Why do stocks that have fast advances, reverse quickly and have sharp, quick declines before breaking the angle of 67 ½°, or the 45° angle on the monthly and weekly charts?
It is because the large volume of sales moves the prices over until the 45° angle is really broken at a very high level, which can be seen by making the combination time, space and volume chart. The volume chart shows that the angle is broken while the time chart, which only shows one space for each month or week, does not show the angle broken.
For example, make up a volume chart on U. S. Steel weekly from May 31, 1929 to date, and you will see that it broke so sharply after the high in September, 1929, because the volume broke the angle before the angles were broken by the weekly or monthly chart.
We are sending you Vanadium weekly from 1929 to date with volume. This will show you how the stock works when volume of sales is charted with time and space.
Why do stocks take such a long time to recover after a long decline and remain so long at low levels?

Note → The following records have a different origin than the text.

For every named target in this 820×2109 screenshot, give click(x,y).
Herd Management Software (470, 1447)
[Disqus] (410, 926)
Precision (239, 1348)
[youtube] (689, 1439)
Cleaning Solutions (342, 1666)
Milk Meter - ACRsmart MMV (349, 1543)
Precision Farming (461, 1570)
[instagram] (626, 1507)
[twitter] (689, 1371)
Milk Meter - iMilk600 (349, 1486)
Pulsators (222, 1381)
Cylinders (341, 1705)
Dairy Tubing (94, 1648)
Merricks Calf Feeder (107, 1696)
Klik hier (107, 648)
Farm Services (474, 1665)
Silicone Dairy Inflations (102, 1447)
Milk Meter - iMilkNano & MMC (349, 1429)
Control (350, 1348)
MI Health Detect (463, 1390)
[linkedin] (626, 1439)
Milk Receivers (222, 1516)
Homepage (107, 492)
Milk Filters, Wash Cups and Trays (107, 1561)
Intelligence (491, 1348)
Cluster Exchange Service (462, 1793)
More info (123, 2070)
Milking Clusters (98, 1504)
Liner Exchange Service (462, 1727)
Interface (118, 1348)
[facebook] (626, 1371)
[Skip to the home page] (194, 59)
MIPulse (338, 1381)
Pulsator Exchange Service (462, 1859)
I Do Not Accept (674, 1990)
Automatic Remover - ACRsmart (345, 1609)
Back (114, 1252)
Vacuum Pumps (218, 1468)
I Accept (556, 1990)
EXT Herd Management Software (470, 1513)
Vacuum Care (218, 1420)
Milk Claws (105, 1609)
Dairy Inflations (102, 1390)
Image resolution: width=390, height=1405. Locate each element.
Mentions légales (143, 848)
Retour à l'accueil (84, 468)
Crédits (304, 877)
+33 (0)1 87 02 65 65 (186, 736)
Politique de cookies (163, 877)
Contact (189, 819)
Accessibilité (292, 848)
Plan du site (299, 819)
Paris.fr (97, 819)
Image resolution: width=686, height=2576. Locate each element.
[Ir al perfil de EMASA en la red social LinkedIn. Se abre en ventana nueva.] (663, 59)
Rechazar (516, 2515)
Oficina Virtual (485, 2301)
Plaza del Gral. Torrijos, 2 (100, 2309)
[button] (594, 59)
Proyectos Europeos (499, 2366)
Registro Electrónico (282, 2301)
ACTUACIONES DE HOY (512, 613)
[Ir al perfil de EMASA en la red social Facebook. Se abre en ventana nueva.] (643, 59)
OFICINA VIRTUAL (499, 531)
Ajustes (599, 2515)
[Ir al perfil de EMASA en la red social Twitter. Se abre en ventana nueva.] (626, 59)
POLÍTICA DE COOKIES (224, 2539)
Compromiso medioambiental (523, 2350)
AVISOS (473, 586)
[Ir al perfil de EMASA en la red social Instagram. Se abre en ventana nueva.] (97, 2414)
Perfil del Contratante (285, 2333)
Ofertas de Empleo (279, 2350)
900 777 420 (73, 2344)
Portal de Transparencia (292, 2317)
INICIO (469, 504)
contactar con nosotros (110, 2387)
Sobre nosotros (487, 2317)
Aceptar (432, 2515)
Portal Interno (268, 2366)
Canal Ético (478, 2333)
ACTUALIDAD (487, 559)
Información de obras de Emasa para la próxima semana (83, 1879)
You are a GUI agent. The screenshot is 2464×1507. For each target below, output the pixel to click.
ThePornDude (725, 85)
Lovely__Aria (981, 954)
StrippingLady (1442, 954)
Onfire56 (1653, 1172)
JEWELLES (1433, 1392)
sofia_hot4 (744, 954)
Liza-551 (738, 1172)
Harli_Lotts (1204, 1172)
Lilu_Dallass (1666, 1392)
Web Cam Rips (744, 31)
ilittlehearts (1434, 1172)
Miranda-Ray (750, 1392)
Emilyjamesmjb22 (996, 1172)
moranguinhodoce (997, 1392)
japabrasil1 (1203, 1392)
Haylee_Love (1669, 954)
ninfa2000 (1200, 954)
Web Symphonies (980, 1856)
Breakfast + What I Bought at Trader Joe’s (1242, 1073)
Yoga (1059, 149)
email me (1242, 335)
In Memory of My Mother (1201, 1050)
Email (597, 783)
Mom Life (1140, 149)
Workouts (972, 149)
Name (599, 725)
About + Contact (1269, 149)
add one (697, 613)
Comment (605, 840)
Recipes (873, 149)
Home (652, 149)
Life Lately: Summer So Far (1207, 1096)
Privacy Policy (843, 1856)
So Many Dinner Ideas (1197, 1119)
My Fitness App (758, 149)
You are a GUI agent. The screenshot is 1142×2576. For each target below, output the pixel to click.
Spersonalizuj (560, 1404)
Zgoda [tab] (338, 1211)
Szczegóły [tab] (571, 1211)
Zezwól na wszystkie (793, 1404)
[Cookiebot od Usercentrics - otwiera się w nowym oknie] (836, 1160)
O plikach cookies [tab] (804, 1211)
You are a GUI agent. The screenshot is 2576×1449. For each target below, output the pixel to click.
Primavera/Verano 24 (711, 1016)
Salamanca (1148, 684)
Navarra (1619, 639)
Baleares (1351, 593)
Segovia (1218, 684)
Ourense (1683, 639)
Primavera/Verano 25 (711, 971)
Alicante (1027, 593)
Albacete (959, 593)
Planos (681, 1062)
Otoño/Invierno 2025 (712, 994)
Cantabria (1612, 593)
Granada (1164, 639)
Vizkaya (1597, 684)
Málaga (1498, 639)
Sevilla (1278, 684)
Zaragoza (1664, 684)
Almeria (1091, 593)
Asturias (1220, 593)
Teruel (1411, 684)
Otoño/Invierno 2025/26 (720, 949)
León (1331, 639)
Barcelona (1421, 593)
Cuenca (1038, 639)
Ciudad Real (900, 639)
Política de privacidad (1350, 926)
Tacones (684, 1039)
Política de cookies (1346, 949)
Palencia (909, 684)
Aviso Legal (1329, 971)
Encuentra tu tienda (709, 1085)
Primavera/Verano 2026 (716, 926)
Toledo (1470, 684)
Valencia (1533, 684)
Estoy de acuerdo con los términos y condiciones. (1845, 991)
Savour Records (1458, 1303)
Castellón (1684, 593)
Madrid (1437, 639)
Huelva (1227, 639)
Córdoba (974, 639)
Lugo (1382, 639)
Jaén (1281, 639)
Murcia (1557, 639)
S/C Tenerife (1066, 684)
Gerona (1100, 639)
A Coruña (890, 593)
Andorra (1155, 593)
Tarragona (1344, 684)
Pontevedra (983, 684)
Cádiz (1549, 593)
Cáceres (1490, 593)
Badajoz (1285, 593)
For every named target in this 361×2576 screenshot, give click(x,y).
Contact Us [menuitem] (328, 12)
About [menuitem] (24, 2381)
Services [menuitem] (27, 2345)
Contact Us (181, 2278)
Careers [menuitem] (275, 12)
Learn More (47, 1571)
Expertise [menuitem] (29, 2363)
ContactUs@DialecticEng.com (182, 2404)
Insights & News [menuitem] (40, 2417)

Because the volume gets so small near the bottom that it requires a long time to overcome the square of distance. When a stock declines 100 points or more in two or three months, for example, we will say exactly 100 points, then to overcome the square of distance at a low level, it requires 100 months. A stock has to square itself on the weekly, monthly and daily high and low chart. The lower the price crosses the 45° angle, the stronger the position of the stock and the higher the stock is and the greatest distance from the base, or beginning point when the 45° angle is broken or, in fact, any other angle, the weaker the stock is.
Why do stocks often cross the 45° angle on the daily, weekly or monthly high and low chart, then have an advance for a short period of time, decline and rest on the 45° angle?
It is because whey they cross the 45° angle the first time, they have crossed it before they have run out or overcome the square of distance. Therefore, on the secondary reaction, when they rest on the 45° angle, it is at a time when they have reached the square of distance, and after that time a greater advance follows. Reverse this rule at the top of a bull market. This accounts for the stocks having a sharp, quick decline from the top and then advancing and making a slightly higher top or a series of slightly lower tops, working over until it overcomes the square of distance at a comparatively high level and breaks the 45° angle, then a fast decline follows.
What rule should be followed when stocks make higher bottoms and lower tops?
As stocks advance and make higher bottoms on the monthly, weekly or daily chart, you should always draw angles from higher bottoms. Then when you reach the last section of a bull market, and those important angles are broken from the last bottom, you know that the trend has turned down. Apply this same rule as a market declines. Draw your angles from each lower top and watch your angles until the stocks again cross the 45° angle from a second, third, or fourth lower top. The second lower top, or second higher bottom is always very important to draw angles from, and to measure time from, as well.
When a stock is in a very weak, or a very strong position, it will always show it by its position on angles, and a volume chart, made up according to the proper spacing with volume, that is, considering the total number of shares, will show when the stock is in a strong or weak position and show whether buying or selling predominates, enabling you to determine whether supply is increasing, or whether demand is decreasing.